Work task – Below are some records; return all of them exactly as they are.

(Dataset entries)
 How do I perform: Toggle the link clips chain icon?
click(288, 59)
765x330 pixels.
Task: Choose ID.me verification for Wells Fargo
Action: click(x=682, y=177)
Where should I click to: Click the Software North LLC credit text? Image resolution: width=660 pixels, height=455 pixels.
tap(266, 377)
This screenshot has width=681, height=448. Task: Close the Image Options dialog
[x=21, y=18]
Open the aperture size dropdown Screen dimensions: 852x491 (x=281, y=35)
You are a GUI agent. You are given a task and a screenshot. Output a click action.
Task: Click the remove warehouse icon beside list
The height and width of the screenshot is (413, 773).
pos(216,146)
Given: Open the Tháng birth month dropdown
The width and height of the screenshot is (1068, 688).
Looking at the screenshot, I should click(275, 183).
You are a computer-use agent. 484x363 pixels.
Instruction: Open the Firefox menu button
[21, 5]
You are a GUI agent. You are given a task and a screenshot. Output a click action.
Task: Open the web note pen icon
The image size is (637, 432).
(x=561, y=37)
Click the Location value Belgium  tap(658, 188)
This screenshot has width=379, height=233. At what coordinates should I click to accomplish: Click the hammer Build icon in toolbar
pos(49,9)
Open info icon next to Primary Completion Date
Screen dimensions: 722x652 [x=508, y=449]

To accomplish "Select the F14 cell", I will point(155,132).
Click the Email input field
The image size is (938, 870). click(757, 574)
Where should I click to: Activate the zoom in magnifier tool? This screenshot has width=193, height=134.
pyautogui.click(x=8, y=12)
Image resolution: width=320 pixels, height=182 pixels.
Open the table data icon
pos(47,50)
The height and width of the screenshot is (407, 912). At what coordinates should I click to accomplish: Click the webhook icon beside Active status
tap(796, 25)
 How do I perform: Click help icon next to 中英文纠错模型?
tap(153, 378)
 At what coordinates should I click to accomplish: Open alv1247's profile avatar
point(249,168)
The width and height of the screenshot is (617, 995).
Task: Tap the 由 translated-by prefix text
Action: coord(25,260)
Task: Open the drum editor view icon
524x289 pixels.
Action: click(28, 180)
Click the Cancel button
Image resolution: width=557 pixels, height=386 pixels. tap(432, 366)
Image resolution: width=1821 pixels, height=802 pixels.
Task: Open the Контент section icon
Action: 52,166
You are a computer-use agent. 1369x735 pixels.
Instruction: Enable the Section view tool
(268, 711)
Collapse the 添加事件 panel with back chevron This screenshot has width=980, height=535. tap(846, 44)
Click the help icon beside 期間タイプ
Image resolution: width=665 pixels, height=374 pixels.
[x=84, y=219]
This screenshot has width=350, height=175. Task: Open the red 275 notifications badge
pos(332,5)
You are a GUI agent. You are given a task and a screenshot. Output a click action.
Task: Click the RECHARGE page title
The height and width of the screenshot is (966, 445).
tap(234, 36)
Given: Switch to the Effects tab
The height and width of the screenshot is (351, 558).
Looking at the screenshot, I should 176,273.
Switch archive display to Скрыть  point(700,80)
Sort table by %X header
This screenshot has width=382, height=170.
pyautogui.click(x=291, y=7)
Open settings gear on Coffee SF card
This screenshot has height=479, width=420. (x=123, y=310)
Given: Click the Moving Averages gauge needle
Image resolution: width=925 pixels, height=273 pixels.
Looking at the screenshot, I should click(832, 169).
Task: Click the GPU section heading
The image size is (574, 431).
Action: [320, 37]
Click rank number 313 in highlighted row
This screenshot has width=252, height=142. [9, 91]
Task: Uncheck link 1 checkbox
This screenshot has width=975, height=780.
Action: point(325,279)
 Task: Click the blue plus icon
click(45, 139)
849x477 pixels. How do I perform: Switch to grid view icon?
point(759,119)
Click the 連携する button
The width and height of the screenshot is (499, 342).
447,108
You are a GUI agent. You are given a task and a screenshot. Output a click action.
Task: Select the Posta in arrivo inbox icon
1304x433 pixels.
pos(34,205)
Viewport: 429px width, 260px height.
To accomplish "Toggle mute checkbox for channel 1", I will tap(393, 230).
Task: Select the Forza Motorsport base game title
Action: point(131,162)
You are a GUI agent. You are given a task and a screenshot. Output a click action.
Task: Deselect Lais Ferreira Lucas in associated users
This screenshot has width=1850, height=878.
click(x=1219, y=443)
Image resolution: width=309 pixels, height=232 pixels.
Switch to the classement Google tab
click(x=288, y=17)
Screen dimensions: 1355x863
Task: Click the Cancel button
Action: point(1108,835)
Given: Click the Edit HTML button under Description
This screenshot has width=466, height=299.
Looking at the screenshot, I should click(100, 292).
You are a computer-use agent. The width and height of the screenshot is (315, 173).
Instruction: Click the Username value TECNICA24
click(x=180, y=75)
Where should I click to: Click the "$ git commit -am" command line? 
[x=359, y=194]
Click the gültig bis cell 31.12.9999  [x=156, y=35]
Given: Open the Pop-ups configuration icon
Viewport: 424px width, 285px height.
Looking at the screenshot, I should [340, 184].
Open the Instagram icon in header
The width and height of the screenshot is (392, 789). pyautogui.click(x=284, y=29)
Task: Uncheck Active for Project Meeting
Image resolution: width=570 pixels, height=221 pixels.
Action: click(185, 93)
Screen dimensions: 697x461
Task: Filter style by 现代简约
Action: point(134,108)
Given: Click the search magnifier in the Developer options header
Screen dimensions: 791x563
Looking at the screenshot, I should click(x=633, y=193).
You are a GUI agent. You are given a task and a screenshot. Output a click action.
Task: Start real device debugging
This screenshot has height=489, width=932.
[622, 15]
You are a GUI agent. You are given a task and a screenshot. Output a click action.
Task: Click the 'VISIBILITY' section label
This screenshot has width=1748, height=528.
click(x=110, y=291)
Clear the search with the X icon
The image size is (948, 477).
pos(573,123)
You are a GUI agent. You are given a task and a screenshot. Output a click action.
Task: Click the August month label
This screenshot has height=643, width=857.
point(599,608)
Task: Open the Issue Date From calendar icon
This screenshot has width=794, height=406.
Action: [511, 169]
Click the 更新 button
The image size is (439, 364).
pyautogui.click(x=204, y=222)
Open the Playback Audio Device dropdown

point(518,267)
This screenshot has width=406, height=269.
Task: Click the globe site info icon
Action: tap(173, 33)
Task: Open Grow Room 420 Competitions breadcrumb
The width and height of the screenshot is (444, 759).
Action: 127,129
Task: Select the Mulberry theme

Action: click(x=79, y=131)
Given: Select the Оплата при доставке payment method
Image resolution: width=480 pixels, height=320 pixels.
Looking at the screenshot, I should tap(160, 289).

The completed task –
 How do I perform: Toggle the link clips chain icon?
click(288, 59)
765x330 pixels.
Task: Choose ID.me verification for Wells Fargo
Action: click(x=682, y=177)
Where should I click to: Click the Software North LLC credit text? Image resolution: width=660 pixels, height=455 pixels.
tap(266, 377)
This screenshot has width=681, height=448. Task: Close the Image Options dialog
[x=21, y=18]
Open the aperture size dropdown Screen dimensions: 852x491 (x=281, y=35)
You are a GUI agent. You are given a task and a screenshot. Output a click action.
Task: Click the remove warehouse icon beside list
The height and width of the screenshot is (413, 773).
pos(216,146)
Given: Open the Tháng birth month dropdown
The width and height of the screenshot is (1068, 688).
Looking at the screenshot, I should click(275, 183).
You are a computer-use agent. 484x363 pixels.
Instruction: Open the Firefox menu button
[21, 5]
You are a GUI agent. You are given a task and a screenshot. Output a click action.
Task: Open the web note pen icon
The image size is (637, 432).
(x=561, y=37)
Click the Location value Belgium  tap(658, 188)
This screenshot has width=379, height=233. At what coordinates should I click to accomplish: Click the hammer Build icon in toolbar
pos(49,9)
Open info icon next to Primary Completion Date
Screen dimensions: 722x652 [x=508, y=449]

To accomplish "Select the F14 cell", I will point(155,132).
Click the Email input field
The image size is (938, 870). click(757, 574)
Where should I click to: Activate the zoom in magnifier tool? This screenshot has width=193, height=134.
pyautogui.click(x=8, y=12)
Image resolution: width=320 pixels, height=182 pixels.
Open the table data icon
pos(47,50)
The height and width of the screenshot is (407, 912). At what coordinates should I click to accomplish: Click the webhook icon beside Active status
tap(796, 25)
 How do I perform: Click help icon next to 中英文纠错模型?
tap(153, 378)
 At what coordinates should I click to accomplish: Open alv1247's profile avatar
point(249,168)
The width and height of the screenshot is (617, 995).
Task: Tap the 由 translated-by prefix text
Action: coord(25,260)
Task: Open the drum editor view icon
524x289 pixels.
Action: click(28, 180)
Click the Cancel button
Image resolution: width=557 pixels, height=386 pixels. tap(432, 366)
Image resolution: width=1821 pixels, height=802 pixels.
Task: Open the Контент section icon
Action: 52,166
You are a computer-use agent. 1369x735 pixels.
Instruction: Enable the Section view tool
(268, 711)
Collapse the 添加事件 panel with back chevron This screenshot has width=980, height=535. tap(846, 44)
Click the help icon beside 期間タイプ
Image resolution: width=665 pixels, height=374 pixels.
[x=84, y=219]
This screenshot has width=350, height=175. Task: Open the red 275 notifications badge
pos(332,5)
You are a GUI agent. You are given a task and a screenshot. Output a click action.
Task: Click the RECHARGE page title
The height and width of the screenshot is (966, 445).
tap(234, 36)
Given: Switch to the Effects tab
The height and width of the screenshot is (351, 558).
Looking at the screenshot, I should 176,273.
Switch archive display to Скрыть  point(700,80)
Sort table by %X header
This screenshot has width=382, height=170.
pyautogui.click(x=291, y=7)
Open settings gear on Coffee SF card
This screenshot has height=479, width=420. (x=123, y=310)
Given: Click the Moving Averages gauge needle
Image resolution: width=925 pixels, height=273 pixels.
Looking at the screenshot, I should click(832, 169).
Task: Click the GPU section heading
The image size is (574, 431).
Action: [320, 37]
Click rank number 313 in highlighted row
This screenshot has width=252, height=142. [9, 91]
Task: Uncheck link 1 checkbox
This screenshot has width=975, height=780.
Action: point(325,279)
 Task: Click the blue plus icon
click(45, 139)
849x477 pixels. How do I perform: Switch to grid view icon?
point(759,119)
Click the 連携する button
The width and height of the screenshot is (499, 342).
447,108
You are a GUI agent. You are given a task and a screenshot. Output a click action.
Task: Select the Posta in arrivo inbox icon
1304x433 pixels.
pos(34,205)
Viewport: 429px width, 260px height.
To accomplish "Toggle mute checkbox for channel 1", I will tap(393, 230).
Task: Select the Forza Motorsport base game title
Action: point(131,162)
You are a GUI agent. You are given a task and a screenshot. Output a click action.
Task: Deselect Lais Ferreira Lucas in associated users
This screenshot has width=1850, height=878.
click(x=1219, y=443)
Image resolution: width=309 pixels, height=232 pixels.
Switch to the classement Google tab
click(x=288, y=17)
Screen dimensions: 1355x863
Task: Click the Cancel button
Action: point(1108,835)
Given: Click the Edit HTML button under Description
This screenshot has width=466, height=299.
Looking at the screenshot, I should click(100, 292).
You are a computer-use agent. The width and height of the screenshot is (315, 173).
Instruction: Click the Username value TECNICA24
click(x=180, y=75)
Where should I click to: Click the "$ git commit -am" command line? 
[x=359, y=194]
Click the gültig bis cell 31.12.9999  [x=156, y=35]
Given: Open the Pop-ups configuration icon
Viewport: 424px width, 285px height.
Looking at the screenshot, I should [340, 184].
Open the Instagram icon in header
The width and height of the screenshot is (392, 789). pyautogui.click(x=284, y=29)
Task: Uncheck Active for Project Meeting
Image resolution: width=570 pixels, height=221 pixels.
Action: click(185, 93)
Screen dimensions: 697x461
Task: Filter style by 现代简约
Action: point(134,108)
Given: Click the search magnifier in the Developer options header
Screen dimensions: 791x563
Looking at the screenshot, I should click(x=633, y=193).
You are a GUI agent. You are given a task and a screenshot. Output a click action.
Task: Start real device debugging
This screenshot has height=489, width=932.
[622, 15]
You are a GUI agent. You are given a task and a screenshot. Output a click action.
Task: Click the 'VISIBILITY' section label
This screenshot has width=1748, height=528.
click(x=110, y=291)
Clear the search with the X icon
The image size is (948, 477).
pos(573,123)
You are a GUI agent. You are given a task and a screenshot. Output a click action.
Task: Click the August month label
This screenshot has height=643, width=857.
point(599,608)
Task: Open the Issue Date From calendar icon
This screenshot has width=794, height=406.
Action: [511, 169]
Click the 更新 button
The image size is (439, 364).
pyautogui.click(x=204, y=222)
Open the Playback Audio Device dropdown

point(518,267)
This screenshot has width=406, height=269.
Task: Click the globe site info icon
Action: tap(173, 33)
Task: Open Grow Room 420 Competitions breadcrumb
The width and height of the screenshot is (444, 759).
Action: 127,129
Task: Select the Mulberry theme

Action: click(x=79, y=131)
Given: Select the Оплата при доставке payment method
Image resolution: width=480 pixels, height=320 pixels.
Looking at the screenshot, I should tap(160, 289).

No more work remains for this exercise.